BRIEF: Within the material below, count each line holding the string "button" and return the total alone.

PROVIDED DATA:

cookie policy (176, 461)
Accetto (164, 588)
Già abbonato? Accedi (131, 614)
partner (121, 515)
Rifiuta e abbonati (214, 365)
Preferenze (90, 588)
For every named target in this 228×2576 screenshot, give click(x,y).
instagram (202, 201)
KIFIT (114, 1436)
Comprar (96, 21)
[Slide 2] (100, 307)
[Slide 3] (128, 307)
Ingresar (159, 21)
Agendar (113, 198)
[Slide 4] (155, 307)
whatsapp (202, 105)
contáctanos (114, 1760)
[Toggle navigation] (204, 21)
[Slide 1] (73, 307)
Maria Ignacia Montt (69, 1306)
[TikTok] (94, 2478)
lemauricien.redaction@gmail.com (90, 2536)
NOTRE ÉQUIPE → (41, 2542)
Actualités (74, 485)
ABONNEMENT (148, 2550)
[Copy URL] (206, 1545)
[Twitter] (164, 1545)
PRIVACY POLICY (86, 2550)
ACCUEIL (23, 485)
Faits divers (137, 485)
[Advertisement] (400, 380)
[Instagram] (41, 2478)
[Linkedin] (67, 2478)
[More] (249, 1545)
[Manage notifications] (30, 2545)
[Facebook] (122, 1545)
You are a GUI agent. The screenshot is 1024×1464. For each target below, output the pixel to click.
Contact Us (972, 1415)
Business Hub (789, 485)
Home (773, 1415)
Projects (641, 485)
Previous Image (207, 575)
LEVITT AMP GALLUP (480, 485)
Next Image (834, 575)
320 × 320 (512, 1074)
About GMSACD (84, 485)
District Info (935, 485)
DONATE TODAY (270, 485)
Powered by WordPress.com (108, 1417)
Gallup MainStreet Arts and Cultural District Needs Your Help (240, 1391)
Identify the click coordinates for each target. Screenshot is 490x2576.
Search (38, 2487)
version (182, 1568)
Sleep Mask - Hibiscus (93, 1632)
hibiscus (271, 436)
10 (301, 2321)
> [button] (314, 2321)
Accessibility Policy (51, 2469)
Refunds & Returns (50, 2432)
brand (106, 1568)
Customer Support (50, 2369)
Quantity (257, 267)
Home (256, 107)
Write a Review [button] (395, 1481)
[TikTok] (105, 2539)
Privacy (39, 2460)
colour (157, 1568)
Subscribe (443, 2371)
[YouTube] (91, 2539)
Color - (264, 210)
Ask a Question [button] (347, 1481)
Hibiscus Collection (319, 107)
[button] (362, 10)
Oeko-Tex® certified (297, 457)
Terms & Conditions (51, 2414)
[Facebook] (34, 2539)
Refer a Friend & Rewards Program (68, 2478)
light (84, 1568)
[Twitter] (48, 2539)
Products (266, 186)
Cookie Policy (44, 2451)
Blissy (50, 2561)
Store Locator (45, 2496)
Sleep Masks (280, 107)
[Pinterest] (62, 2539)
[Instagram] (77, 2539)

EXERCISE OUTPUT: 4